Together with Danica Seleskovitch, she was one of the first translators to break away from the structural linguistics, which still dominated in the 1970s. This was done by placing the translator at the centre of the process, and to turn to other disciplines, such as psychology and neuropsychology, to explain the cognitive process of interpreting and translation. She was also one of the founders and promotors of the so called Paris-school of interpreting which promotes interpreting into a mother tongue or L1.

Lederer was co-editor of Forum, an international journal of interpretation and translation, published by John Benjamins Publishing Company, member of the International Association of Conference Interpreters (AIIC), and the European Society of Translation Studies (EST).
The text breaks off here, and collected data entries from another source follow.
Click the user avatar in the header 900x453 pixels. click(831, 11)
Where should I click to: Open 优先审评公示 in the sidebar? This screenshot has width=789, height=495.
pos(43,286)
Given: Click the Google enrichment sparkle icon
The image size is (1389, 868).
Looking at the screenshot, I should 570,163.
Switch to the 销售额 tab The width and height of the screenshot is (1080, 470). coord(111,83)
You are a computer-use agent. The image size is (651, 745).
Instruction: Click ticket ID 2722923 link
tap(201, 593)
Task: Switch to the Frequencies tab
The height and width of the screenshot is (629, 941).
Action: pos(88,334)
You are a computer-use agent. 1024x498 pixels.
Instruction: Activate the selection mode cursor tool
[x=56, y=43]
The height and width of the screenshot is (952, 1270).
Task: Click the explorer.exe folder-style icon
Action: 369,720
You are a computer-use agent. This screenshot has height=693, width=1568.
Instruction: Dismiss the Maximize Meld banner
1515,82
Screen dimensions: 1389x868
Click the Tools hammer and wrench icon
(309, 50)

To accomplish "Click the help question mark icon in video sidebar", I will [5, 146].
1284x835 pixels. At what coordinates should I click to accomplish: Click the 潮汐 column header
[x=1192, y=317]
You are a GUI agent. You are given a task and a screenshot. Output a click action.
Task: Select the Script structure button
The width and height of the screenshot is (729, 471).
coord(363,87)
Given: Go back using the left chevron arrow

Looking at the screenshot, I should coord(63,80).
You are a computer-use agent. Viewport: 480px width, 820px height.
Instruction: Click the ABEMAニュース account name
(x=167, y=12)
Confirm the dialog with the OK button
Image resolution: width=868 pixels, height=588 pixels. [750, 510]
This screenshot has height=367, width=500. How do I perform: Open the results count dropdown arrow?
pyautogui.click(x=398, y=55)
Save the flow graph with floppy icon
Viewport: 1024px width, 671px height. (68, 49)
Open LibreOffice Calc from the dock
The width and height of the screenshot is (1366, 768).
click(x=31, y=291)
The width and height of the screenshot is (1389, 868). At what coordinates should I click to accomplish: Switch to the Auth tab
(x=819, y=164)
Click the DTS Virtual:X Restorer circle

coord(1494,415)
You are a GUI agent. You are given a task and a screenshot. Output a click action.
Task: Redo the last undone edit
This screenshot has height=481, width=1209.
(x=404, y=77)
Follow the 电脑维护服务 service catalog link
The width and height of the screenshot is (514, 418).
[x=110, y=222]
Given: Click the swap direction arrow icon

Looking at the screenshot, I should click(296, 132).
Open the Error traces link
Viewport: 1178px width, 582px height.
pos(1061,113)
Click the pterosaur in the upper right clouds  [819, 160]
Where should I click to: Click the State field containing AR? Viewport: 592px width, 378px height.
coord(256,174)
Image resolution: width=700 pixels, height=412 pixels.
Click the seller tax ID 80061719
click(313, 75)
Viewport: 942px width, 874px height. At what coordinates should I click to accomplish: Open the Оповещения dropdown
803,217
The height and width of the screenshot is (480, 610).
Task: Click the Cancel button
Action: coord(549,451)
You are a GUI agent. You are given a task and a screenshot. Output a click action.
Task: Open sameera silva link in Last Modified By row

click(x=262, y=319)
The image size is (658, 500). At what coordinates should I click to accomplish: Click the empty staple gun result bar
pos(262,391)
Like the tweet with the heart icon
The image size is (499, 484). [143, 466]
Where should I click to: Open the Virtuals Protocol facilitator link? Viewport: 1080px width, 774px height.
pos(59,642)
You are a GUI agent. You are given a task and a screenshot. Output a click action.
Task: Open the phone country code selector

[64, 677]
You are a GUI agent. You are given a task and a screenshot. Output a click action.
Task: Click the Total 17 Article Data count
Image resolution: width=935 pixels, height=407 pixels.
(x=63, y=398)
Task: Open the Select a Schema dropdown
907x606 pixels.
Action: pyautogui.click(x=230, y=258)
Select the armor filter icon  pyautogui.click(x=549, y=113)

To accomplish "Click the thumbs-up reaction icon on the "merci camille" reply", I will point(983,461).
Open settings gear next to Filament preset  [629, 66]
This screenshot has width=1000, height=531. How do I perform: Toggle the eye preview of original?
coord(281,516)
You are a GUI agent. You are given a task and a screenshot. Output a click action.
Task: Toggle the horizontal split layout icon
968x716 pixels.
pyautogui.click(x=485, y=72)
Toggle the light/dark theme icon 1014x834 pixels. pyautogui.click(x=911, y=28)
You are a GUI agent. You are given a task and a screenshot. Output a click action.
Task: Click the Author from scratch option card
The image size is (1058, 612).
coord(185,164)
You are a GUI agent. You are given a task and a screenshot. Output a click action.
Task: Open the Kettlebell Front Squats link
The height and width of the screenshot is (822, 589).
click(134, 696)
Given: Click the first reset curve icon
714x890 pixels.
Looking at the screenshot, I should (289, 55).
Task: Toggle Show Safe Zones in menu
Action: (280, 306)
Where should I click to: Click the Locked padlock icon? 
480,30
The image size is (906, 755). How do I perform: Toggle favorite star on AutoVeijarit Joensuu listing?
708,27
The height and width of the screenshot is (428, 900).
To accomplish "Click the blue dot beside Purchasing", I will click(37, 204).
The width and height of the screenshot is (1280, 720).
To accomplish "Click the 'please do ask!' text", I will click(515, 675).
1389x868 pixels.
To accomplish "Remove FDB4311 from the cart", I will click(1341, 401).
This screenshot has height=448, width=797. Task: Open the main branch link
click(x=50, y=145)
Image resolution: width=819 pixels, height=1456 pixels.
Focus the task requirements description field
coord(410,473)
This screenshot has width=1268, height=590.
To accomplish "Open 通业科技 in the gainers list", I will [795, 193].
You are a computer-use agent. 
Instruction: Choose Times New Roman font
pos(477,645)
In 2002, she received The Danica Seleskovitch Prize for prominent work for interpreters and research into interpreting.

Lederer retired in 2002, but has continued to publish and research as an active researcher and was affiliated with the CLESTHIA research group at the Sorbonne Nouvelle University. In November 2011, she was awarded the Joseph Zaarour medal at the Saint Joseph University of Beirut for her contributions to Translation and Interpreting Studies.

== Main publications ==
- 1978: Simultaneous Interpretation — Units of Meaning and other Features. In: Gerver D., Sinaiko H.W. (eds) Language Interpretation and Communication. NATO Conference Series, vol 6. Boston, MA: Springer.
- 1981: La traduction simultanée - Experience et Théorie, [Simultaneous translation: Experience and Theory]. Paris: Minard Lettres Modernes. ISBN 2-256-90799-6
- 1984: Interpréter pour traduire, [Interpreting to translate] with D. Seleskovitch, Paris: Didier Erudition. 5th edition by Les Belles Lettres in 2014 ISBN 9782251700045
- 1990: The role of cognitive complements in interpreting. In Bowen, D. and Bowen, M.(eds) Interpreting–Yesterday. Today, and Tomorrow. Binghamton: American Translators Association Scholarly Monograph Series, 4, 53-60.
- 1995: A Systematic Approach to Teaching Interpretation, with D. Seleskovitch, (translated by Jacolyn Harmer). Washington: RID. ISBN 9780916883133
- 2003: Translation – The Interpretive Model, (translated by Ninon Larché). London: Routledge. ISBN 9781900650618
- 2007: Can Theory Help Translator and Interpreter Trainers and Trainees? The Interpreter and Translator Trainer 1 (1), 15-35.